(Task to carry out): Each line of the data below should be repeated exactly.
*** Given data ***
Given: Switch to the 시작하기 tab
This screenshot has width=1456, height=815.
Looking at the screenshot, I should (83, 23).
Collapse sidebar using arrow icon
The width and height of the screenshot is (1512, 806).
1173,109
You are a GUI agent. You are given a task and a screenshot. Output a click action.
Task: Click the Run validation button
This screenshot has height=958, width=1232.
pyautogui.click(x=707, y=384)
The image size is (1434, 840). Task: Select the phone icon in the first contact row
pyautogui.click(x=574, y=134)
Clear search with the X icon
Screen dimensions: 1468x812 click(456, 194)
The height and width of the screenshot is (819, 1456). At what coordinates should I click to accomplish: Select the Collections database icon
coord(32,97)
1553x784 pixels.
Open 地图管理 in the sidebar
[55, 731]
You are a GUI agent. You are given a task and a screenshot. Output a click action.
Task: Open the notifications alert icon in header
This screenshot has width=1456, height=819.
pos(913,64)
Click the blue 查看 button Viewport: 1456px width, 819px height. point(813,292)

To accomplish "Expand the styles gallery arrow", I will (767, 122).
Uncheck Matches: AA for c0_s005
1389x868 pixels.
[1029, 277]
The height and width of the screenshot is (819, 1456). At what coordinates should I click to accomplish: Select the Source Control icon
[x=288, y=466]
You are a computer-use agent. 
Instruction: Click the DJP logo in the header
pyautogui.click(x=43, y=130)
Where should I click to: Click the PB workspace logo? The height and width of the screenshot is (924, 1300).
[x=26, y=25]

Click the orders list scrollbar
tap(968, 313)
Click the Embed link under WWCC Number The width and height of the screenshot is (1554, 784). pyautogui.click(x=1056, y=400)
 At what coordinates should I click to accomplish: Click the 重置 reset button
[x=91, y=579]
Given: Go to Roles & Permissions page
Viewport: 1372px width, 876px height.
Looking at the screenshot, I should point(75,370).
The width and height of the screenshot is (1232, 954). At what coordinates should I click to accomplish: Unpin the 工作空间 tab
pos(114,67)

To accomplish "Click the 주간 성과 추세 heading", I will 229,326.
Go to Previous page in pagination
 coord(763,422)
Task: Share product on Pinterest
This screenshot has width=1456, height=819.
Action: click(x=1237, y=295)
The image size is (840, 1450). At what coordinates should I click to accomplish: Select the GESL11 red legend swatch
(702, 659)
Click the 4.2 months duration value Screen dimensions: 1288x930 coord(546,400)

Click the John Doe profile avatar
*** End of Given data ***
(Task output):
Given: Switch to the 시작하기 tab
This screenshot has width=1456, height=815.
Looking at the screenshot, I should (83, 23).
Collapse sidebar using arrow icon
The width and height of the screenshot is (1512, 806).
1173,109
You are a GUI agent. You are given a task and a screenshot. Output a click action.
Task: Click the Run validation button
This screenshot has height=958, width=1232.
pyautogui.click(x=707, y=384)
The image size is (1434, 840). Task: Select the phone icon in the first contact row
pyautogui.click(x=574, y=134)
Clear search with the X icon
Screen dimensions: 1468x812 click(456, 194)
The height and width of the screenshot is (819, 1456). At what coordinates should I click to accomplish: Select the Collections database icon
coord(32,97)
1553x784 pixels.
Open 地图管理 in the sidebar
[55, 731]
You are a GUI agent. You are given a task and a screenshot. Output a click action.
Task: Open the notifications alert icon in header
This screenshot has width=1456, height=819.
pos(913,64)
Click the blue 查看 button Viewport: 1456px width, 819px height. point(813,292)

To accomplish "Expand the styles gallery arrow", I will (767, 122).
Uncheck Matches: AA for c0_s005
1389x868 pixels.
[1029, 277]
The height and width of the screenshot is (819, 1456). At what coordinates should I click to accomplish: Select the Source Control icon
[x=288, y=466]
You are a computer-use agent. 
Instruction: Click the DJP logo in the header
pyautogui.click(x=43, y=130)
Where should I click to: Click the PB workspace logo? The height and width of the screenshot is (924, 1300).
[x=26, y=25]

Click the orders list scrollbar
tap(968, 313)
Click the Embed link under WWCC Number The width and height of the screenshot is (1554, 784). pyautogui.click(x=1056, y=400)
 At what coordinates should I click to accomplish: Click the 重置 reset button
[x=91, y=579]
Given: Go to Roles & Permissions page
Viewport: 1372px width, 876px height.
Looking at the screenshot, I should point(75,370).
The width and height of the screenshot is (1232, 954). At what coordinates should I click to accomplish: Unpin the 工作空间 tab
pos(114,67)

To accomplish "Click the 주간 성과 추세 heading", I will 229,326.
Go to Previous page in pagination
 coord(763,422)
Task: Share product on Pinterest
This screenshot has width=1456, height=819.
Action: click(x=1237, y=295)
The image size is (840, 1450). At what coordinates should I click to accomplish: Select the GESL11 red legend swatch
(702, 659)
Click the 4.2 months duration value Screen dimensions: 1288x930 coord(546,400)

Click the John Doe profile avatar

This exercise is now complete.